» **WORK INSTRUCTION**:
Return the data below exactly, stopping after the line with "Given: Expand the".

Source records
▼
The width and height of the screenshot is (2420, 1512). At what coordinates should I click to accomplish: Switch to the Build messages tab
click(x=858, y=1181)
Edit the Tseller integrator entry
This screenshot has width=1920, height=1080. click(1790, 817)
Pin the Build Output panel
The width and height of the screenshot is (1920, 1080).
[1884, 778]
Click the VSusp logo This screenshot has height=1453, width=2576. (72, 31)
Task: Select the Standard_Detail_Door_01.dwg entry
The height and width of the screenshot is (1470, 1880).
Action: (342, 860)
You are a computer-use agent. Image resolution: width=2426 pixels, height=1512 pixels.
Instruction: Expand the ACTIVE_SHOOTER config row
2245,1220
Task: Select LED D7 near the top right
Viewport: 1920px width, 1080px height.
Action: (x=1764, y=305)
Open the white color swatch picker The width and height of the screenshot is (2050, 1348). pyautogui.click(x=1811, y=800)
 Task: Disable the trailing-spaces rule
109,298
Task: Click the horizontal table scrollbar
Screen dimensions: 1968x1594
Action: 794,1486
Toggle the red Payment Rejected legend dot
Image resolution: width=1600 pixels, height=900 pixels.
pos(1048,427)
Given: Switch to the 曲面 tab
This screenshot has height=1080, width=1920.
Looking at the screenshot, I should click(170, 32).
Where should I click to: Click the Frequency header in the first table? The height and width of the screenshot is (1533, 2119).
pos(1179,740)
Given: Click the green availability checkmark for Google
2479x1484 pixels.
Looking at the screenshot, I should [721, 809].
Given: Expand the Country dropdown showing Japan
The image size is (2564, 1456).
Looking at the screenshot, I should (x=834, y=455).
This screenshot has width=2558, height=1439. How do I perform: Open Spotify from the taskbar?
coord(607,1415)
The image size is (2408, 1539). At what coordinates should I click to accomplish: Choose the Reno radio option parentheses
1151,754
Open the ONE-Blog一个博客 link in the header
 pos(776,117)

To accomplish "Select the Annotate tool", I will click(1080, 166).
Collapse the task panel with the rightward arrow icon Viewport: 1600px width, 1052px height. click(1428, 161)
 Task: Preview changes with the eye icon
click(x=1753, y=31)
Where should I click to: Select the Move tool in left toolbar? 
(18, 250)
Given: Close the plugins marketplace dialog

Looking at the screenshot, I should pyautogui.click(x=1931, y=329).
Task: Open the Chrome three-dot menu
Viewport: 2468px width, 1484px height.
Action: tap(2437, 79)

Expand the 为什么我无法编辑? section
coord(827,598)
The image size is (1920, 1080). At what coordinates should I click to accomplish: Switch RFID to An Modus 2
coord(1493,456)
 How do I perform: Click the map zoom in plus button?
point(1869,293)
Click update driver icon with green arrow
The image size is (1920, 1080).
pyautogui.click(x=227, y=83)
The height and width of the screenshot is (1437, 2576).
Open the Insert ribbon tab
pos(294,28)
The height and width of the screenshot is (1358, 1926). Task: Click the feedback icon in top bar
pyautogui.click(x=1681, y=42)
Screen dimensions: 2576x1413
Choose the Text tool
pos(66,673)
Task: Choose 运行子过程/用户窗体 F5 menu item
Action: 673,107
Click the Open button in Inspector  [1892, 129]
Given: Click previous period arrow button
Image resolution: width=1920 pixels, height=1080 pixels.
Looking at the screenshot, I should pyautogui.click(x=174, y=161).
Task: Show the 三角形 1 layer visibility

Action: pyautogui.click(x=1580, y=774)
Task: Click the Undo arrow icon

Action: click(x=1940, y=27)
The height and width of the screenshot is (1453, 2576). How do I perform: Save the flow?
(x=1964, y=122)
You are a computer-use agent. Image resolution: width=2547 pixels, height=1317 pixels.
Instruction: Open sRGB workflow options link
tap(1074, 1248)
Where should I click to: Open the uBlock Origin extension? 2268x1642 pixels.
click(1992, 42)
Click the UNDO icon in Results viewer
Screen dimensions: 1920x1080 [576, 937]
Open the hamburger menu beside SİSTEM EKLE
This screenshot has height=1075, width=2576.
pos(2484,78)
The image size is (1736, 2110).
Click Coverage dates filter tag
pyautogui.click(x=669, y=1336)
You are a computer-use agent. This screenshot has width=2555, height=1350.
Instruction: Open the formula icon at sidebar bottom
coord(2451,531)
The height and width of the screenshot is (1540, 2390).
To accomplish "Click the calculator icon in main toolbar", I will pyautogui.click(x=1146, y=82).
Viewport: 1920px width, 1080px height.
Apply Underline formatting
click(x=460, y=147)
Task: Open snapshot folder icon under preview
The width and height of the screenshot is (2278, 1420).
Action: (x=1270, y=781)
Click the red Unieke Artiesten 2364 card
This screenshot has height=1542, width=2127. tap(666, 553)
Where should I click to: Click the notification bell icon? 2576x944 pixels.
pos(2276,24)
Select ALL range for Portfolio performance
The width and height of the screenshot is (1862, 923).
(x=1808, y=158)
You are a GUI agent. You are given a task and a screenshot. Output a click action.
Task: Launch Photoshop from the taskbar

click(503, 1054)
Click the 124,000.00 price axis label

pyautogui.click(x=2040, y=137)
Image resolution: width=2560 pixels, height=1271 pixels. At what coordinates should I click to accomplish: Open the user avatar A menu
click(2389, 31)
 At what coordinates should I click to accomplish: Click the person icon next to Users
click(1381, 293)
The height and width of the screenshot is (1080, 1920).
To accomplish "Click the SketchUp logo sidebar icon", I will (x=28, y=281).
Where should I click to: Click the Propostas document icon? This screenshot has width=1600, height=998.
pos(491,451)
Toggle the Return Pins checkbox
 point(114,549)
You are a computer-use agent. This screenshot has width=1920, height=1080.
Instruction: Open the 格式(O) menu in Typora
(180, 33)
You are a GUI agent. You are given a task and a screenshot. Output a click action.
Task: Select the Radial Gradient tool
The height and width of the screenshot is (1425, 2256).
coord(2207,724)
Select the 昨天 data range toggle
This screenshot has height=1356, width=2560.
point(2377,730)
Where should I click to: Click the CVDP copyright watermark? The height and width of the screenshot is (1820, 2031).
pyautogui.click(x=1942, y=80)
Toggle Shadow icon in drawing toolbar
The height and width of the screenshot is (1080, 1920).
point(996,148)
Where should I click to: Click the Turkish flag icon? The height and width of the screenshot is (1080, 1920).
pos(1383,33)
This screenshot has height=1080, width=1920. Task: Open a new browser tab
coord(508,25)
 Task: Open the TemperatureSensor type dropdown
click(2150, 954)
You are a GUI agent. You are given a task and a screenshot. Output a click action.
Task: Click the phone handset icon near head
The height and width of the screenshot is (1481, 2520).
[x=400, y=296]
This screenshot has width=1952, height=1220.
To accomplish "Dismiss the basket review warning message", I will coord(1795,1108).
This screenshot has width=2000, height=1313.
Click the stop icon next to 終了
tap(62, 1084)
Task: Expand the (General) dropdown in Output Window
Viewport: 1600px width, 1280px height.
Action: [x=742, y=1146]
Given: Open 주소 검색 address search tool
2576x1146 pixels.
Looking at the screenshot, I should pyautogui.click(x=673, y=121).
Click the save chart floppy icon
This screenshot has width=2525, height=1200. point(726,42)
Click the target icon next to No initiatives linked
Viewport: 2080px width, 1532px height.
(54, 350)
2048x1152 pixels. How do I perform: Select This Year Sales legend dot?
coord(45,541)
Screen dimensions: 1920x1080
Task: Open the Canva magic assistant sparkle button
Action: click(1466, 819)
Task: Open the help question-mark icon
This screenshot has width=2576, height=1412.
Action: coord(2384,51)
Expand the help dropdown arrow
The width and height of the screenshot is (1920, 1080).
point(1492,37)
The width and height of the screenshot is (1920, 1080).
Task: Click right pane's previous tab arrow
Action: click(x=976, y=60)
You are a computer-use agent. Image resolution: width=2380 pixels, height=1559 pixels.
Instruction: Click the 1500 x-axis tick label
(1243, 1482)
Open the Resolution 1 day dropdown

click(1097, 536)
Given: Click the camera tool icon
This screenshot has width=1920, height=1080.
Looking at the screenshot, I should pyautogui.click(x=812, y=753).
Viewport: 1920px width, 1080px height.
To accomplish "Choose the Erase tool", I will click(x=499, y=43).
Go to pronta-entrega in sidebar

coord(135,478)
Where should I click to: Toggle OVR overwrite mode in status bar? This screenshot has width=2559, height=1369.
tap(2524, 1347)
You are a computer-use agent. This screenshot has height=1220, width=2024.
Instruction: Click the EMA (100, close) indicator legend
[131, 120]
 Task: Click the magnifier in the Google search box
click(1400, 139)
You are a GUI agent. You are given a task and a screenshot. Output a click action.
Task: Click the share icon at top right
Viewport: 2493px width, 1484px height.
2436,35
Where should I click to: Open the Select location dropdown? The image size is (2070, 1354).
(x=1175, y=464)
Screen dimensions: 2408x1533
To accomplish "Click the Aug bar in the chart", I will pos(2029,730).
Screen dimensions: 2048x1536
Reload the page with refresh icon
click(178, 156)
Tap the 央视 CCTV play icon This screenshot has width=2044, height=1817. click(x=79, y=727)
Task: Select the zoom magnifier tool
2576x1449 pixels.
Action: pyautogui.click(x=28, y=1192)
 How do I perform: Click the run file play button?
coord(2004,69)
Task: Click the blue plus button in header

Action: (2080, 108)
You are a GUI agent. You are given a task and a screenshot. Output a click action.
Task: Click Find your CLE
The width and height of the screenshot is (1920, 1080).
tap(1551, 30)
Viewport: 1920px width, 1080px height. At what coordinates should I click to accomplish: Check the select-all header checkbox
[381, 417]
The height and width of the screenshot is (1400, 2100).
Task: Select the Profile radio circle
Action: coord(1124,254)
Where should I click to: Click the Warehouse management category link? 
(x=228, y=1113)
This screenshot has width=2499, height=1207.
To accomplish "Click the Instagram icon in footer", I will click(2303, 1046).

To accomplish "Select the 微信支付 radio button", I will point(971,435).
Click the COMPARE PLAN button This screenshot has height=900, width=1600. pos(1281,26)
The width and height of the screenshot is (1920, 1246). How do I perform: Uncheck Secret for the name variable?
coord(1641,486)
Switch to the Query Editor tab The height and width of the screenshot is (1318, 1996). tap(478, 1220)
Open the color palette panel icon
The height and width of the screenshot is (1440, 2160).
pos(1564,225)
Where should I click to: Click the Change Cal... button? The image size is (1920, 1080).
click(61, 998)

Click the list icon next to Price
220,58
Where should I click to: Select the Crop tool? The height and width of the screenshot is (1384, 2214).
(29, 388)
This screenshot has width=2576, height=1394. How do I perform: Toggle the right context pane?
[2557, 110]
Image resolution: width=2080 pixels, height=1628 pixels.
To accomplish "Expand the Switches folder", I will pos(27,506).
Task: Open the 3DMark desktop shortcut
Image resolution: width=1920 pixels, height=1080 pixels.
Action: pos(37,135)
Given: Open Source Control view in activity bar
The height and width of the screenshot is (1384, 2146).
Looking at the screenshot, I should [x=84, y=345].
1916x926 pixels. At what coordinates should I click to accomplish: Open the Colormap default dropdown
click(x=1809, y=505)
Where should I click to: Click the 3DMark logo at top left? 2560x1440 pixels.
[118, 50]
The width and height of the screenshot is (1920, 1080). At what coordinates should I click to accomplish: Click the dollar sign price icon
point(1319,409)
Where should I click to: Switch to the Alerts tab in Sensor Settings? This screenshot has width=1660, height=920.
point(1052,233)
▲
» **RESPONSE**:
The width and height of the screenshot is (2420, 1512). At what coordinates should I click to accomplish: Switch to the Build messages tab
click(x=858, y=1181)
Edit the Tseller integrator entry
This screenshot has width=1920, height=1080. click(1790, 817)
Pin the Build Output panel
The width and height of the screenshot is (1920, 1080).
[1884, 778]
Click the VSusp logo This screenshot has height=1453, width=2576. (72, 31)
Task: Select the Standard_Detail_Door_01.dwg entry
The height and width of the screenshot is (1470, 1880).
Action: (342, 860)
You are a computer-use agent. Image resolution: width=2426 pixels, height=1512 pixels.
Instruction: Expand the ACTIVE_SHOOTER config row
2245,1220
Task: Select LED D7 near the top right
Viewport: 1920px width, 1080px height.
Action: (x=1764, y=305)
Open the white color swatch picker The width and height of the screenshot is (2050, 1348). pyautogui.click(x=1811, y=800)
 Task: Disable the trailing-spaces rule
109,298
Task: Click the horizontal table scrollbar
Screen dimensions: 1968x1594
Action: 794,1486
Toggle the red Payment Rejected legend dot
Image resolution: width=1600 pixels, height=900 pixels.
pos(1048,427)
Given: Switch to the 曲面 tab
This screenshot has height=1080, width=1920.
Looking at the screenshot, I should click(170, 32).
Where should I click to: Click the Frequency header in the first table? The height and width of the screenshot is (1533, 2119).
pos(1179,740)
Given: Click the green availability checkmark for Google
2479x1484 pixels.
Looking at the screenshot, I should [721, 809].
Given: Expand the Country dropdown showing Japan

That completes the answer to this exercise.